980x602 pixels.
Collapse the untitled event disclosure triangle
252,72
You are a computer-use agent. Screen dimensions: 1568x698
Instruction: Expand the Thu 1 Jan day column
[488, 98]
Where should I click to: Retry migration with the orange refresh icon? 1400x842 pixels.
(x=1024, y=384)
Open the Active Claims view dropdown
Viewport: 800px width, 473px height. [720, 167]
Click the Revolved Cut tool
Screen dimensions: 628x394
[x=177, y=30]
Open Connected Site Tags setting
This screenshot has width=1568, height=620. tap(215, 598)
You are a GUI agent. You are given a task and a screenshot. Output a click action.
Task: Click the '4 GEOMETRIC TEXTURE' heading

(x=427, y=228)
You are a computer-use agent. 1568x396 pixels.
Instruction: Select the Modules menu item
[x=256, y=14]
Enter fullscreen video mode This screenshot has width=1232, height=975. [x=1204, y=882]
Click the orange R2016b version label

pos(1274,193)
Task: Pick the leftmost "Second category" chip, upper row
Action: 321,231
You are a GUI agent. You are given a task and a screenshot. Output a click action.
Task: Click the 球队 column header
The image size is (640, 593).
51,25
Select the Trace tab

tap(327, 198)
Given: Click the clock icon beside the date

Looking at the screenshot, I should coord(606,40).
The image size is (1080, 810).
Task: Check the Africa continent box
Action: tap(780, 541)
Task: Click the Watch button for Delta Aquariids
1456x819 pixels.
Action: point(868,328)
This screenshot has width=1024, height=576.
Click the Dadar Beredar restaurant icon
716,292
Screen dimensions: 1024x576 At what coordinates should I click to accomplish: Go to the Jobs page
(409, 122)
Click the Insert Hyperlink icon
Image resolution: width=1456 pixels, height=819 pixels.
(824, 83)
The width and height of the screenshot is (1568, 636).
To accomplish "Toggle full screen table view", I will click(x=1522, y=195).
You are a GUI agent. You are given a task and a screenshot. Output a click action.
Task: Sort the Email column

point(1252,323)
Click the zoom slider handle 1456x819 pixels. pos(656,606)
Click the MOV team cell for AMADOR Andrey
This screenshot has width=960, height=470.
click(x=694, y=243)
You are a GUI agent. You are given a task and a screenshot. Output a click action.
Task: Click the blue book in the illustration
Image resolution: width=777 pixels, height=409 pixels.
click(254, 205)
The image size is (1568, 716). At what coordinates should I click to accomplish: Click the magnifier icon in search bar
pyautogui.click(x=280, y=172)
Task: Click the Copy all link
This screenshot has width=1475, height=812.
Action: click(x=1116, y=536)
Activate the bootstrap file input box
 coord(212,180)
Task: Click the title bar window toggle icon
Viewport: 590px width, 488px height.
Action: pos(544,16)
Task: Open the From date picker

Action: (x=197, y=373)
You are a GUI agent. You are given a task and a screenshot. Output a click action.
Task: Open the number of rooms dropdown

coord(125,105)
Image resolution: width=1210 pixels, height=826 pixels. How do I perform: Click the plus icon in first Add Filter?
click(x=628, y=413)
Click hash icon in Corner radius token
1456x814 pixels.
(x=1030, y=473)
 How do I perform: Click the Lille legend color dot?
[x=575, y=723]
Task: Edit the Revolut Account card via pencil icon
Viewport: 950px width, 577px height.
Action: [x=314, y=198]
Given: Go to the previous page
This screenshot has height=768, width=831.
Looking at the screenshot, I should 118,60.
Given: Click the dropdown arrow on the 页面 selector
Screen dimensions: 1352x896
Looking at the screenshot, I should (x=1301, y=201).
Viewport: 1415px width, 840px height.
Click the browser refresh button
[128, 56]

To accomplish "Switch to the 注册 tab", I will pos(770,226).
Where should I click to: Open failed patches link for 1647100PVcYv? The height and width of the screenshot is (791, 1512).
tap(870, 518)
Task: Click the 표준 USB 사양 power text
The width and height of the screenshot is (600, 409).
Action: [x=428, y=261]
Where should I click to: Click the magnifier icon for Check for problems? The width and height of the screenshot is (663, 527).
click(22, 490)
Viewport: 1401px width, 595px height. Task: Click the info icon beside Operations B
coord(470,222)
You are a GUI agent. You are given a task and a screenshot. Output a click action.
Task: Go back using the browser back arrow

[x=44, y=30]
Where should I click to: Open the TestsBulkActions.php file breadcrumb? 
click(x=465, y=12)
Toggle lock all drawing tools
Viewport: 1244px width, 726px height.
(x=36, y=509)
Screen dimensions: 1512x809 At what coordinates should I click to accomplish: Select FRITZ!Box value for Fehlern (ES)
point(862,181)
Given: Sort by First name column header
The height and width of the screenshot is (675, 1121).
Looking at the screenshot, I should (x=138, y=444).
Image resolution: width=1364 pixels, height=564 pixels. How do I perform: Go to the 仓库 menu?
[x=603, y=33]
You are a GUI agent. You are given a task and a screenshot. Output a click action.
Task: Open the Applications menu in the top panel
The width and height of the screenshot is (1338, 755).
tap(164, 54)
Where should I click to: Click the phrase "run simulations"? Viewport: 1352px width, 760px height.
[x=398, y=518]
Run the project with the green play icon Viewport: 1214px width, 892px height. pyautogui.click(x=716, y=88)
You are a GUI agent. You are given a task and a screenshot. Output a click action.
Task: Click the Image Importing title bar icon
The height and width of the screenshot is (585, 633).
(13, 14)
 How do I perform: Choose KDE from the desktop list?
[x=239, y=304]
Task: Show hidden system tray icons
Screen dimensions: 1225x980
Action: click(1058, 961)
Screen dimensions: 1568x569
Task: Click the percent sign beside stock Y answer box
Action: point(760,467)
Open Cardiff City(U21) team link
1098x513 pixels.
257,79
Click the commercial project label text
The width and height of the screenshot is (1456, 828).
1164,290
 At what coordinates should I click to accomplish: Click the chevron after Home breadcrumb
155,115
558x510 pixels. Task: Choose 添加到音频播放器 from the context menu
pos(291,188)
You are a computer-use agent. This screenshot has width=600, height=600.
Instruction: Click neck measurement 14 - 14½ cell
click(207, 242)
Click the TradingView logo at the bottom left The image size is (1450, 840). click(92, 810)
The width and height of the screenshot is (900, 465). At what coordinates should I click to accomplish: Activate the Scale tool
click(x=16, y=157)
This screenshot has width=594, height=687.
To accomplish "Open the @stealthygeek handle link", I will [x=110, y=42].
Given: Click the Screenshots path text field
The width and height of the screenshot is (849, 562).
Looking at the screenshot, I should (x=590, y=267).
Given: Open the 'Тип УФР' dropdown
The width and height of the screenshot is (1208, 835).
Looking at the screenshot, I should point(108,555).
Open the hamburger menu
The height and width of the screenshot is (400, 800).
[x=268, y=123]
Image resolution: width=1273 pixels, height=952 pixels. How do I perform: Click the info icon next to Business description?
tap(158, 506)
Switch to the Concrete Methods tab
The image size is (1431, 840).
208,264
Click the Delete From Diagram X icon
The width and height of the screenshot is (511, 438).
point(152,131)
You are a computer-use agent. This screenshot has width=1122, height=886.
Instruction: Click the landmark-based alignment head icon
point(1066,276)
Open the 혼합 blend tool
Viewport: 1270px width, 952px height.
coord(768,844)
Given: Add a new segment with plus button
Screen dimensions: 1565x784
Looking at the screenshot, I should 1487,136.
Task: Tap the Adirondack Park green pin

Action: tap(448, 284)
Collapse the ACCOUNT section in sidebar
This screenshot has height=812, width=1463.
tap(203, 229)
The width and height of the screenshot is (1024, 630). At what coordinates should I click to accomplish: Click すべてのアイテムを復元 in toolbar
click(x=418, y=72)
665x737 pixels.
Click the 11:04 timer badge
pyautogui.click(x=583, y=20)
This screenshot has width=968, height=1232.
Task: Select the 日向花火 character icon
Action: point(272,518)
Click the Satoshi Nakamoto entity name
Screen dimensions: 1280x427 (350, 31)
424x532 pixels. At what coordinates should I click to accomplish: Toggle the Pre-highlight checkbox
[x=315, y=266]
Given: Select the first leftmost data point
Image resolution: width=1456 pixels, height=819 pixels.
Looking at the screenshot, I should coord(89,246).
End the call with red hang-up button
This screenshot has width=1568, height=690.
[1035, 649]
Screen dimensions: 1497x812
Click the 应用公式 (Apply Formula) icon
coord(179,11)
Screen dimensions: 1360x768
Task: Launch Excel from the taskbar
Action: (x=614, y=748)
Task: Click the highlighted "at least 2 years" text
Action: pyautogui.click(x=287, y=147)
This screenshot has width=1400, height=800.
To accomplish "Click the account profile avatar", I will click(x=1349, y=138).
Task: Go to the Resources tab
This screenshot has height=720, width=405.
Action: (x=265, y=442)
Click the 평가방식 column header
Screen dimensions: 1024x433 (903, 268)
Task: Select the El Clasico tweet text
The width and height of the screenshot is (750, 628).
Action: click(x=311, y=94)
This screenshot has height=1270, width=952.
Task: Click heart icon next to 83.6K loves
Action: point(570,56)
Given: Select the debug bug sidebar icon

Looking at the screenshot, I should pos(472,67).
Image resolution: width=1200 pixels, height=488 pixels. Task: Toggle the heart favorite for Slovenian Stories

____________________

Reproduce the entries from the line that contains "The width and height of the screenshot is (900, 465)." through the line that contains "[x=268, y=123]", substituting "Rotate tool" for "Scale tool" and leaving everything else unaltered.

The width and height of the screenshot is (900, 465). At what coordinates should I click to accomplish: Activate the Rotate tool
click(x=16, y=157)
This screenshot has width=594, height=687.
To accomplish "Open the @stealthygeek handle link", I will [x=110, y=42].
Given: Click the Screenshots path text field
The width and height of the screenshot is (849, 562).
Looking at the screenshot, I should (x=590, y=267).
Given: Open the 'Тип УФР' dropdown
The width and height of the screenshot is (1208, 835).
Looking at the screenshot, I should point(108,555).
Open the hamburger menu
The height and width of the screenshot is (400, 800).
[x=268, y=123]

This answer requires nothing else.